We meet the preacher who was railing outside the bar: it's Stephen McHattie (Happy Town), giving his patented squint another chance to delineate a bad guy. In an attempt to avoid giving offense to Christians, this reverend is rendered as an amalgam of Catholic, roof-raising Pentecostal, and Puritan. I have to hand it to writers who can manage to offend so many denominations in one character. He is apparently a backsliding alcoholic, who has taken in an orphan boy named Bobby (Ricardo Hoyos, Dino Dan) after his parents are killed, and who rules his grown daughter Hannah (Caroline Cave, Saw VI) with an iron fist. Hannah is trying to shield Bobby from her bullying father, Bobby is trying to block everyone out, the Reverend is trying to throw Wournos and Parker out of town, and meanwhile butterflies keep showing up and Odd Things happen when they do.

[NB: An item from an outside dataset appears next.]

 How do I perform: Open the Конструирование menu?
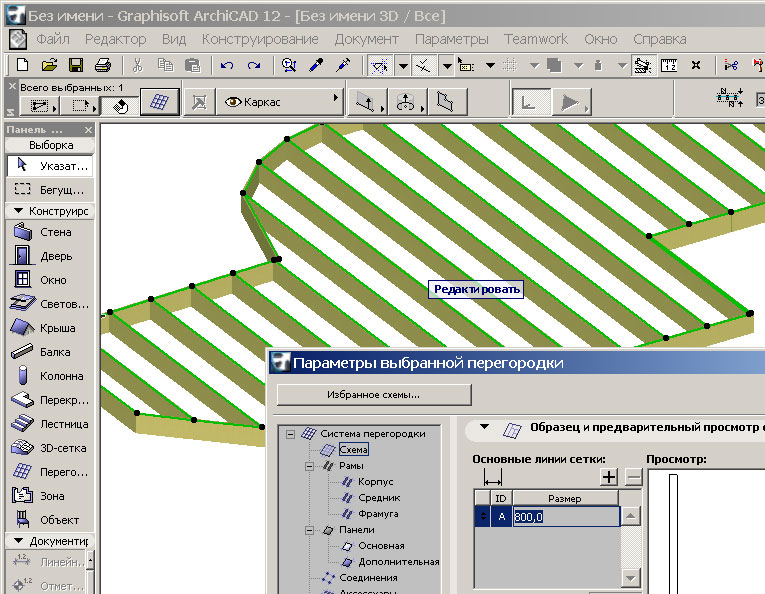pos(260,39)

No one seems to notice that Bobby is looking more and more ragged, except the audience, which saw last week's episode and therefore knows what's going on. Once again, we get the Exceptional Person Unaware Of His Powers. That's in all caps, because I'm sure someone has patented this meme by now. The ending comes as a revelation only to people who may have missed last week's premiere.
As if recycling the pilot wasn't enough, we get a few soggy hints at a mysterious series of “troubles” in the town's past. I can see a long, dreary season of unraveling these “secrets” ahead of us. So far, the “troubles” only seem to affect Audrey and Nathan. Yawn. One of the reasons The X-Files early episodes were so taut and memorable was that the threat posed in each one was global—aliens out to control our minds, a government conspiracy that kidnapped children. Haven falls flat for two episodes in a row because the stakes are so low.
The truly Sisyphean task for this show is how to make it unique or even memorable. So far, we have the standard Twin Peaks-like small town full of Oddball Characters (who aren't all that oddball), the Crusty Sheriff, and the Mysterious Events. Unfortunately, this watered-down version is a little too nice, a little too bland, a little too (pardon me) Canadian. No one actually dies in these mysterious events. No one is seriously hurt. The stakes are far too low for a show that invests in this much atmosphere. There are good moments—Audrey wrapped up in a cocoon that weaves itself from her bed cover is a good one—but there are some clunky ones, such as Audrey's interview at the food pantry, which nets her exactly nothing. The only thing saving the character of Audrey at this point is her acerbic wit; right now, not even Lucas Bryant's chiseled jawline can save Wournos. His monotonic aspect and delivery are killing the character, and any romantic or sexual tension that is supposed to exist between him and Audrey.
Quirky towns populated with characters who have a Past, who have Powers they may not be aware of. Didn't we see this already? Oh, yes. It was called Eastwick, and it tanked. Haven was down 0.1% from its debut last Friday, but still pulled in over two million viewers. Maybe this is a victory in the eyes of the Syfy Channel programming suits; I call it ominous. This show used Stephen King's name as bait, and has not yet caught me. I am keeping an open mind, however, Warehouse 13 started out pretty low-key and ramped up quickly into a bona fide hit.